══ EXTRAIT ══

Paresseux et économe comme un cerveau

Nous remettons notre vie entre ses mains. Pour la conduite de nos carrières et de nos relations, nous nous reposons sur lui. Nous sommes d'ailleurs globalement assez fiers de ses performances ! Après tout, n'est-ce pas lui qui nous a permis de partir sur la lune ? Il a toute notre confiance pour prendre des décisions, juger les gens, résoudre un problème, mémoriser des situations, tenir des raisonnements ...

Nous lui demandons beaucoup, et il a l'habitude : nous fonctionnons comme ça depuis la nuit des temps. Il a compris le truc ! Pour assurer le plus vite possible en toutes circonstances, il a la solution : travailler à la louche. Le cerveau prend des raccourcis mentaux, il dévie même parfois ! Fin stratège, il s'économise et ne réinvente pas la roue tous les jours ! A quoi bon ? Trop fatiguant, trop coûteux en énergie ... déjà qu'il est l'organe le plus vorace de notre organisme, consommant à lui tout seul 20% des calories que nous ingérons ...

Heuristique de pensées, biais cognitifs, distorsions, généralisations et approximations en tous genre, voilà son quotidien. Et le nôtre par conséquent ! Ne cherchez pas plus loin la raison des mauvaises décisions ou des chicaneries relationnelles qui nous gâchent l'existence. Et ne faites par l'erreur de penser que vous n'êtes pas concerné, car nous le sommes tous !

═══
══ MATÉRIEL FOURNI ══

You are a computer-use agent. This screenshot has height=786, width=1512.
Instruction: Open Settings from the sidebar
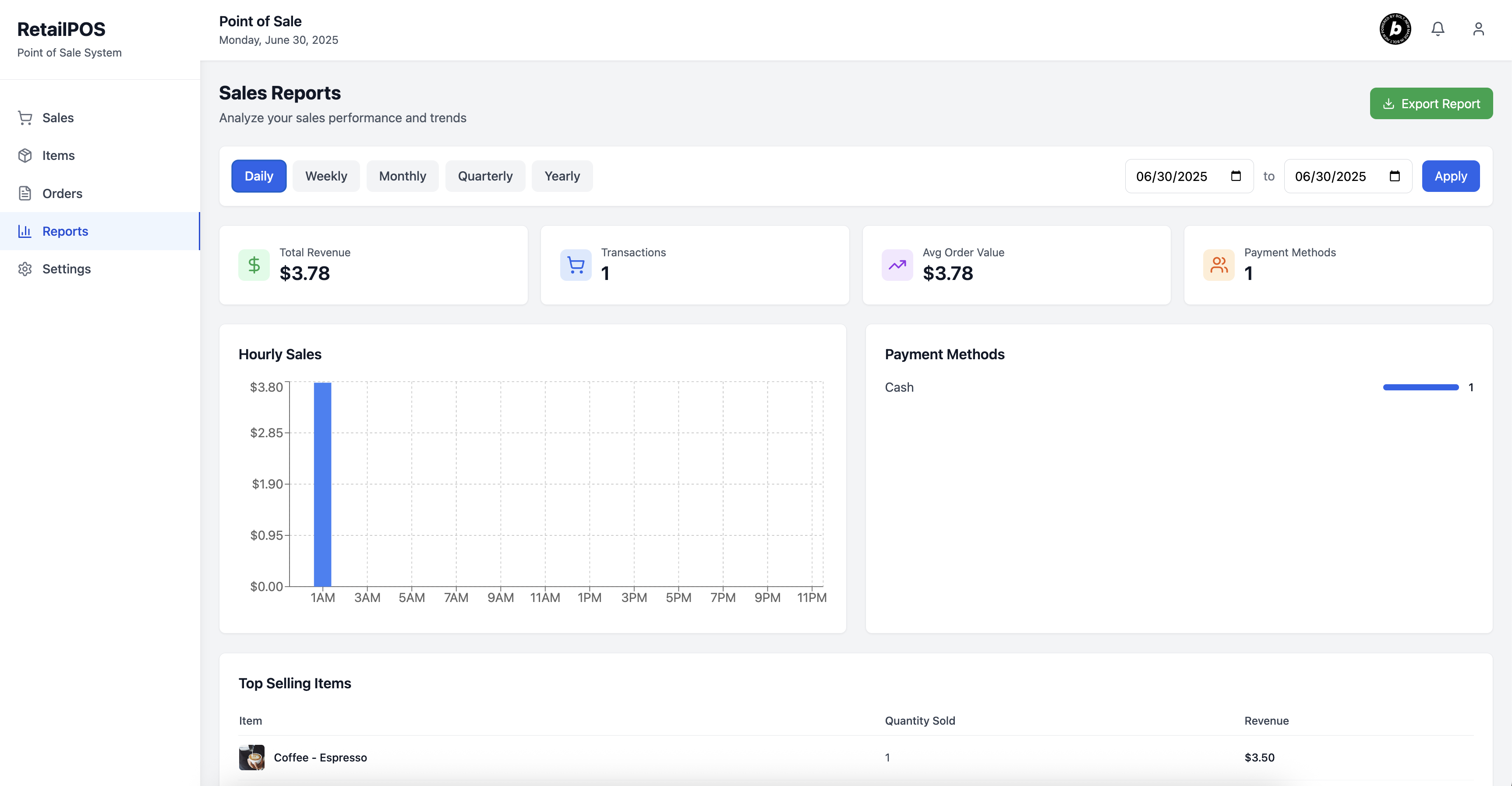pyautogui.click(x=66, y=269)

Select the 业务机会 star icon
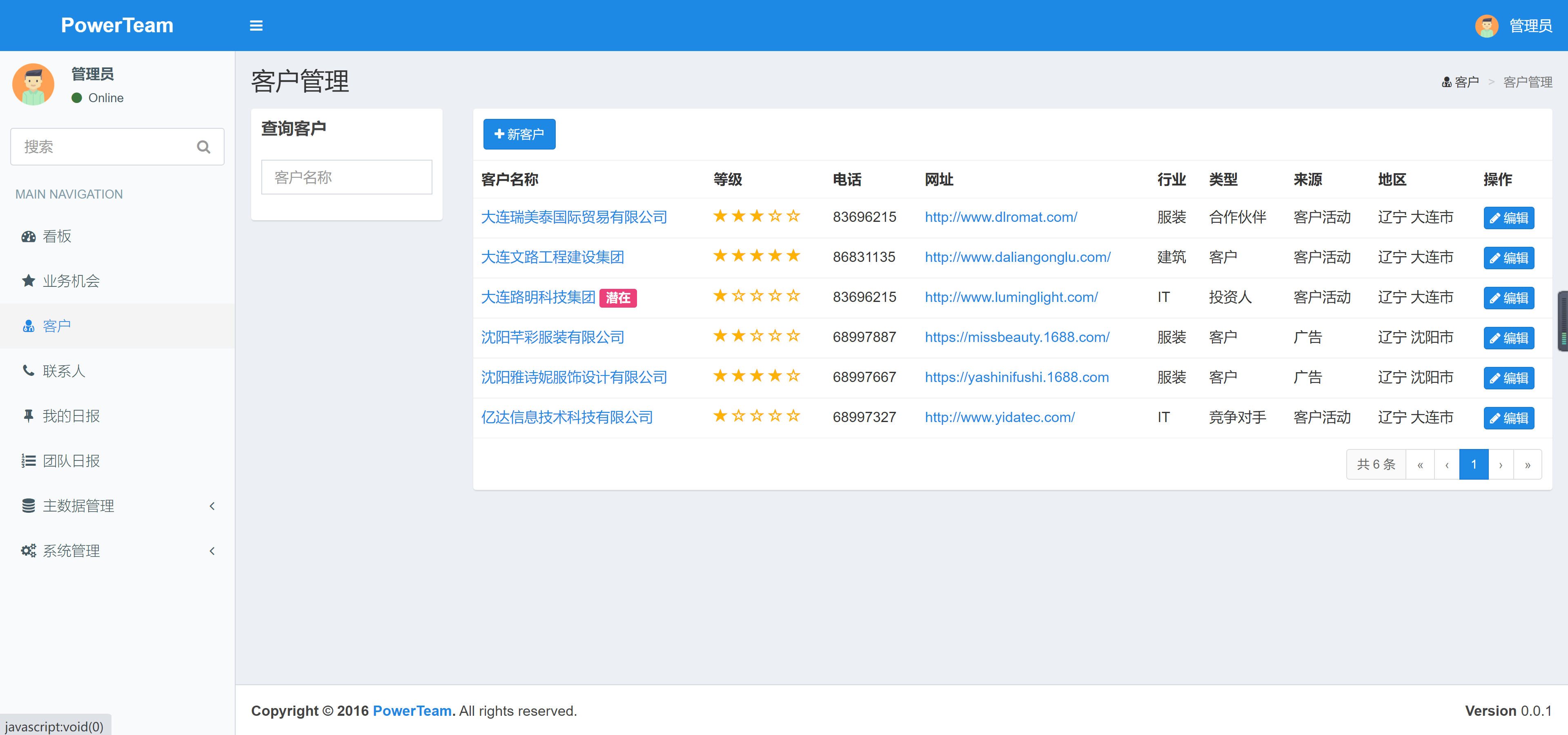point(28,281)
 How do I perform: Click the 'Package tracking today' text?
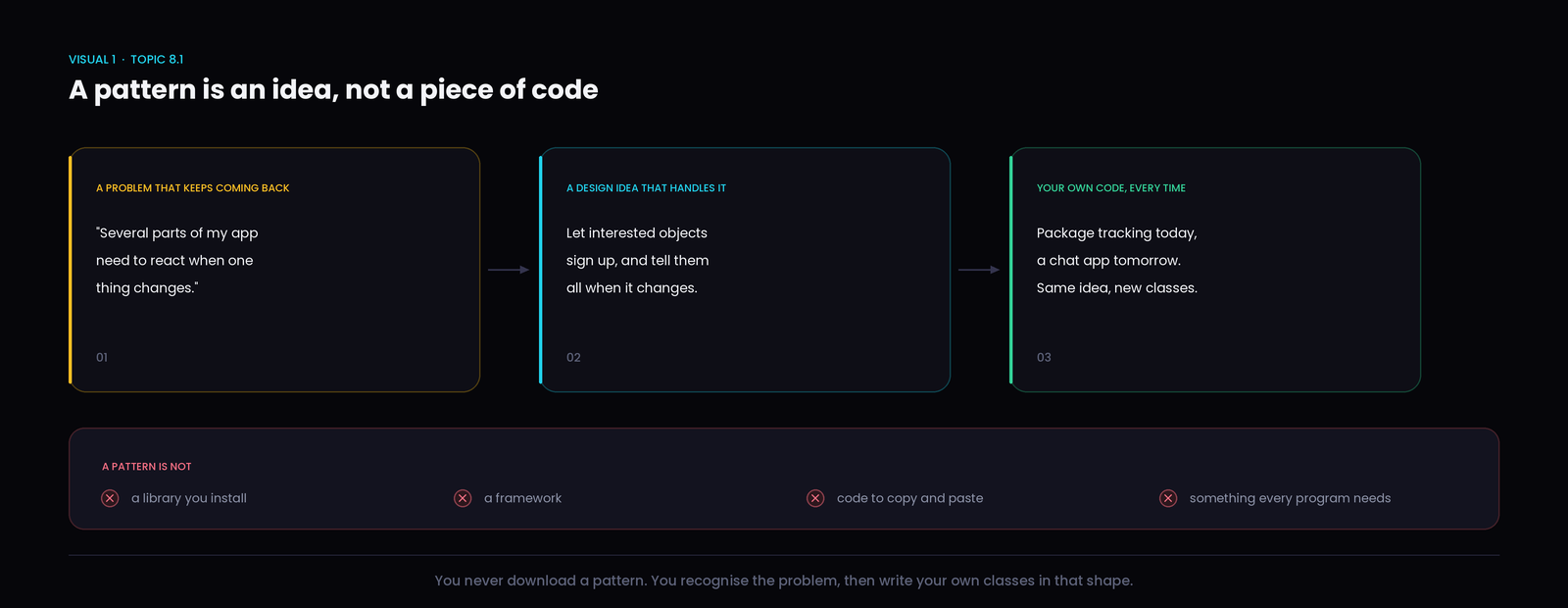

═══

OBJECTIF DE LA TÂCHE: Veuillez recopier le passage de l'extrait sur le cerveau qui commence aux mots « Nous remettons notre » et s'arrête après « des raisonnements ... ». Vous n'aurez pas besoin des entrées.

RÉSULTAT DE L'EXERCICE:
Nous remettons notre vie entre ses mains. Pour la conduite de nos carrières et de nos relations, nous nous reposons sur lui. Nous sommes d'ailleurs globalement assez fiers de ses performances ! Après tout, n'est-ce pas lui qui nous a permis de partir sur la lune ? Il a toute notre confiance pour prendre des décisions, juger les gens, résoudre un problème, mémoriser des situations, tenir des raisonnements ...